- Historiador com doutorado na Universidade Federal do Rio de Janeiro, colaborador com a imprensa e autor de 26 livros.
De longa data, a bacia do Paraíba do Sul é uma das mais conhecidas do Brasil. Seu rio principal serviu de estrada para a penetração e conquista do interior. Para São Paulo e Minas Gerais ou dessas duas unidades político-administrativas da Colônia, do Império e da República em direção ao Rio de Janeiro, a bacia foi, durante muito tempo, a porta de entrada e de saída.
Tanto o rio principal quanto seus afluentes mereceram abundantes registros escritos e pictográficos de viajantes, naturalistas, literatos e artistas. Vários autores estrangeiros compararam o rio Paraíba do Sul ao rio Reno. O naturalista alemão Maximiliano de Wied-Neuwied deixou, em 1815, um lindo desenho do rio em São Fidélis (“Viagem ao Brasil”. Belo Horizonte: Itatiaia; São Paulo: Edusp, 1989).
Victor Frond, desenhando para Charles Ribeyrolles, registrou o Paraíba do Sul em São Fidélis e Campos em meados do século XIX (“Brasil pitoresco” 2º vol.

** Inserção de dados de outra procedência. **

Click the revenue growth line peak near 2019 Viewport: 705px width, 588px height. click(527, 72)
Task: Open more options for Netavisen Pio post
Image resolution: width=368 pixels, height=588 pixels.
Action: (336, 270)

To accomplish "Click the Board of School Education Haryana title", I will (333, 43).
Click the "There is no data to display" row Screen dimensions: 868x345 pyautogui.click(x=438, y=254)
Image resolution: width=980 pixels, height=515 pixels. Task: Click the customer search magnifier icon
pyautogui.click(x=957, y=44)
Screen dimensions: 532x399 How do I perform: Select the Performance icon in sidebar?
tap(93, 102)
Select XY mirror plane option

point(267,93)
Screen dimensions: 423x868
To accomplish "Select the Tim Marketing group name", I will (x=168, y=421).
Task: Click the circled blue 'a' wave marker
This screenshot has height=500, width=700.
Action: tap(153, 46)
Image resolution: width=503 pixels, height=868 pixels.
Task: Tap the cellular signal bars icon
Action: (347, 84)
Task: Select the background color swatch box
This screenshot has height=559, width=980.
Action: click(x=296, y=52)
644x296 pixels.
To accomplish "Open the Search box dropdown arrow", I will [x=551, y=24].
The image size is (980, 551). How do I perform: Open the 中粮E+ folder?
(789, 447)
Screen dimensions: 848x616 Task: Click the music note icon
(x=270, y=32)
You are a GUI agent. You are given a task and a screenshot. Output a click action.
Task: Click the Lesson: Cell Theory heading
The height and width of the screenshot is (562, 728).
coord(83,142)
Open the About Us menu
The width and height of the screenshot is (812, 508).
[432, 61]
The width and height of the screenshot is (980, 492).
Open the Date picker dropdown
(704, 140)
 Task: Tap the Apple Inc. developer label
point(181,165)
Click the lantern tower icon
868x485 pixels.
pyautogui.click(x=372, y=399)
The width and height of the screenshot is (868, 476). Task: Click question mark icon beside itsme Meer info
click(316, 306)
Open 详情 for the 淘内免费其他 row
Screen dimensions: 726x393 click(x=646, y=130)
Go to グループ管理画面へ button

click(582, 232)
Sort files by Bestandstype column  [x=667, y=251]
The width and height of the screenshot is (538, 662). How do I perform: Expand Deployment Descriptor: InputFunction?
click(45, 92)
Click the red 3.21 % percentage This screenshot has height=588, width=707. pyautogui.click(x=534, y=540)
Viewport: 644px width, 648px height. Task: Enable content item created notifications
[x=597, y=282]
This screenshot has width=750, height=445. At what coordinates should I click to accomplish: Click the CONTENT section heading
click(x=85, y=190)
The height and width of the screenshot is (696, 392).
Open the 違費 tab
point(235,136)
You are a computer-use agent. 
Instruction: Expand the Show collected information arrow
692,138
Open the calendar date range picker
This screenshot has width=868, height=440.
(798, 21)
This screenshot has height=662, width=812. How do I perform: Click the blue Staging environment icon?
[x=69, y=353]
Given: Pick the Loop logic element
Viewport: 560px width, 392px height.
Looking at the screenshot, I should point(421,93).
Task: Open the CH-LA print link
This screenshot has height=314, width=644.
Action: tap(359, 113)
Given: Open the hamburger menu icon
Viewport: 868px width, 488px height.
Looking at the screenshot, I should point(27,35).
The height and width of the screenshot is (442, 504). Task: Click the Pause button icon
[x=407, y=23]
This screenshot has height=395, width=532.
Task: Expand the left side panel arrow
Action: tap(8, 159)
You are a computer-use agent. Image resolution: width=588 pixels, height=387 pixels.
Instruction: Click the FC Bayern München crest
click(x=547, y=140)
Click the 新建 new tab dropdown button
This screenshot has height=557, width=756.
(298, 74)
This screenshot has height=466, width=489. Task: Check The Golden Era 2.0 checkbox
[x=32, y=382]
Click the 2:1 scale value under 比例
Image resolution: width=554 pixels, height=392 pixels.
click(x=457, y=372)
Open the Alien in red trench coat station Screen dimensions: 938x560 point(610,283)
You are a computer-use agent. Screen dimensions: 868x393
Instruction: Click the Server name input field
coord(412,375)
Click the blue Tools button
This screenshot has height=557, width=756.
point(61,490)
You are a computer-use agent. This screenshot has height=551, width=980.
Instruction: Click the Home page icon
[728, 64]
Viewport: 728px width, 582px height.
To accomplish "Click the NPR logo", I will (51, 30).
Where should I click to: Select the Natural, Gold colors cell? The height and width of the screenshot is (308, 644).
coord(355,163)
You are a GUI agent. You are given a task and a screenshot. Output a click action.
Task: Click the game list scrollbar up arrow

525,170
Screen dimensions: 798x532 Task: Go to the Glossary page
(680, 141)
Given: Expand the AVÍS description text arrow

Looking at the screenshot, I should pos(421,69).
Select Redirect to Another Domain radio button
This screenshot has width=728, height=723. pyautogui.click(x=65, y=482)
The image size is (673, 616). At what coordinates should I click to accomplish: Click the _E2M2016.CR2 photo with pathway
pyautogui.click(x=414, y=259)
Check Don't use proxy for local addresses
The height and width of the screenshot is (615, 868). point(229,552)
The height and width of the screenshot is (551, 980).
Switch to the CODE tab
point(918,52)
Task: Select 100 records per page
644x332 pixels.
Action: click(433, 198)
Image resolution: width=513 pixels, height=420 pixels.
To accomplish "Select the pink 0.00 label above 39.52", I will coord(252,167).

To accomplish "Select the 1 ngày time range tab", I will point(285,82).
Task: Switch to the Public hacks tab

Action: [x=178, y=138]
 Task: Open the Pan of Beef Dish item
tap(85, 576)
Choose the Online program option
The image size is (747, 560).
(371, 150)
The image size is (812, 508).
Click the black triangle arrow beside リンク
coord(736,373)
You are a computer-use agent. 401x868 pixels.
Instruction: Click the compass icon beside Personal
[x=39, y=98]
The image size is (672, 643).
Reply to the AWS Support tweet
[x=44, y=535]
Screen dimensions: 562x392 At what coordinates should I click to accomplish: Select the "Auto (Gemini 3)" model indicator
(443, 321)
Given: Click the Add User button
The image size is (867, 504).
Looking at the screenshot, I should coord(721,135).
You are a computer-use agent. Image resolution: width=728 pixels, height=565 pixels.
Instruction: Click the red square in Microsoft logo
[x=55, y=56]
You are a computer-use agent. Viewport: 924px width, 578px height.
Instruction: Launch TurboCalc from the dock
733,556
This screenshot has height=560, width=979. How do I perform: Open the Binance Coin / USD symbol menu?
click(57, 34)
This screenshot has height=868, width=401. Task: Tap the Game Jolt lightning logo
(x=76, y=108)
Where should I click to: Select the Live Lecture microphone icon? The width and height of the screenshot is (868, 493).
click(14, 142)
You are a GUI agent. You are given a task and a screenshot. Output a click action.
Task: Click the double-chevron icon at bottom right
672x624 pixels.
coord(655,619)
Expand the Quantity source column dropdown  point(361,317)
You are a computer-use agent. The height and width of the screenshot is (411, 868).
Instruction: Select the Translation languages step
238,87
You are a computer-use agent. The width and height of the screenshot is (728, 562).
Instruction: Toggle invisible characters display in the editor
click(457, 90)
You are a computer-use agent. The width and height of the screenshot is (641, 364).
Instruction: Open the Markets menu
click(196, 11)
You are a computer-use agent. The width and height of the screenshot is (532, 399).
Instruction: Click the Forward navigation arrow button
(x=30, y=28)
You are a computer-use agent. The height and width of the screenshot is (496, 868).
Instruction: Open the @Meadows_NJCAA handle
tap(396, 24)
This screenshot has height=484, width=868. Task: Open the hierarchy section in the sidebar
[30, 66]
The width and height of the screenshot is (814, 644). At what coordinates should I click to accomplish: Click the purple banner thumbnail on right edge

Belo Horizonte/Itatiaia; São Paulo/Edusp, 1980).
Não se conhece registro pictográfico do rio Muriaé, último afluente do Paraíba do Sul, mas três anotações sobre ele no passado são famosas: a do cartógrafo da infantaria Manoel Martins do Couto Reis, entre 1783-85, a do naturalista amador Antonio Muniz de Souza (“Viagens e observações de um brasileiro”. Salvador: IGHB, 2000), entre 1826-27, e a do historiador José Alexandre Teixeira de Mello (“Campos dos Goytacazes em 1881”. Rio de Janeiro: Laemmert, 1886). O rio Pomba teve em Hermann Burmeister seu grande admirador em meados do século XIX (“Viagem ao Brasil através das Províncias do Rio de Janeiro e Minas Gerais”. Belo Horizonte/Itatiaia; São Paulo/Edusp, 1980). O rio Paraibuna de Minas foi desenhado pelo alemão João Maurício Rugendas (“Viagem pitoresca através do Brasil”. Belo Horizonte: Itatiaia, 1998). O trecho paulista do rio recebeu a ilustre visita dos naturalistas alemães Martius e Spix.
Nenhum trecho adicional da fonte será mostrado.